[What the task asks] Convert every line of the data below into a Markdown table with the columns "Row" and "Line", numbering each row and leaving out blank lines.

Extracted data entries
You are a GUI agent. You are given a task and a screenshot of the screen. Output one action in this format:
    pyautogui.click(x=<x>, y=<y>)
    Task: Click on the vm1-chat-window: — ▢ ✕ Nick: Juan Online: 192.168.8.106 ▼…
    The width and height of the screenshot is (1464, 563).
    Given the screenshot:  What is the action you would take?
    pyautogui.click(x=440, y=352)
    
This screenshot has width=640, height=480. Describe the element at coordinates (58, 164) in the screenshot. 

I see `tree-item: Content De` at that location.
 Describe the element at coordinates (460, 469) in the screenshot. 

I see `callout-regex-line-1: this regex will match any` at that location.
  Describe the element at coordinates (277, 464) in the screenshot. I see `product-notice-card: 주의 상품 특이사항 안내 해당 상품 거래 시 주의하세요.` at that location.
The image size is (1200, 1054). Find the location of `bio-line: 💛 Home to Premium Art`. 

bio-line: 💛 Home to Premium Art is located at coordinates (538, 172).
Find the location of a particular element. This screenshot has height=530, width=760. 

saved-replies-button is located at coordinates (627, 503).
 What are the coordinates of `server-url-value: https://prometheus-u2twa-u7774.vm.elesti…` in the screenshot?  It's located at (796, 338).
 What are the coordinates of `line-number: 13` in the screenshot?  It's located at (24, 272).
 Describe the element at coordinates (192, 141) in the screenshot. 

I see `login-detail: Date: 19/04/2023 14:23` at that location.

[Exercise response]
| Row | Line |
|---|---|
| 1 | You are a GUI agent. You are given a task and a screenshot of the screen. Output one action in this format: |
| 2 |     pyautogui.click(x=<x>, y=<y>) |
| 3 |     Task: Click on the vm1-chat-window: — ▢ ✕ Nick: Juan Online: 192.168.8.106 ▼… |
| 4 |     The width and height of the screenshot is (1464, 563). |
| 5 |     Given the screenshot:  What is the action you would take? |
| 6 |     pyautogui.click(x=440, y=352) |
| 7 | This screenshot has width=640, height=480. Describe the element at coordinates (58, 164) in the screenshot.  |
| 8 | I see `tree-item: Content De` at that location. |
| 9 |  Describe the element at coordinates (460, 469) in the screenshot.  |
| 10 | I see `callout-regex-line-1: this regex will match any` at that location. |
| 11 |   Describe the element at coordinates (277, 464) in the screenshot. I see `product-notice-card: 주의 상품 특이사항 안내 해당 상품 거래 시 주의하세요.` at that location. |
| 12 | The image size is (1200, 1054). Find the location of `bio-line: 💛 Home to Premium Art`.  |
| 13 | bio-line: 💛 Home to Premium Art is located at coordinates (538, 172). |
| 14 | Find the location of a particular element. This screenshot has height=530, width=760.  |
| 15 | saved-replies-button is located at coordinates (627, 503). |
| 16 |  What are the coordinates of `server-url-value: https://prometheus-u2twa-u7774.vm.elesti…` in the screenshot?  It's located at (796, 338). |
| 17 |  What are the coordinates of `line-number: 13` in the screenshot?  It's located at (24, 272). |
| 18 |  Describe the element at coordinates (192, 141) in the screenshot.  |
| 19 | I see `login-detail: Date: 19/04/2023 14:23` at that location. |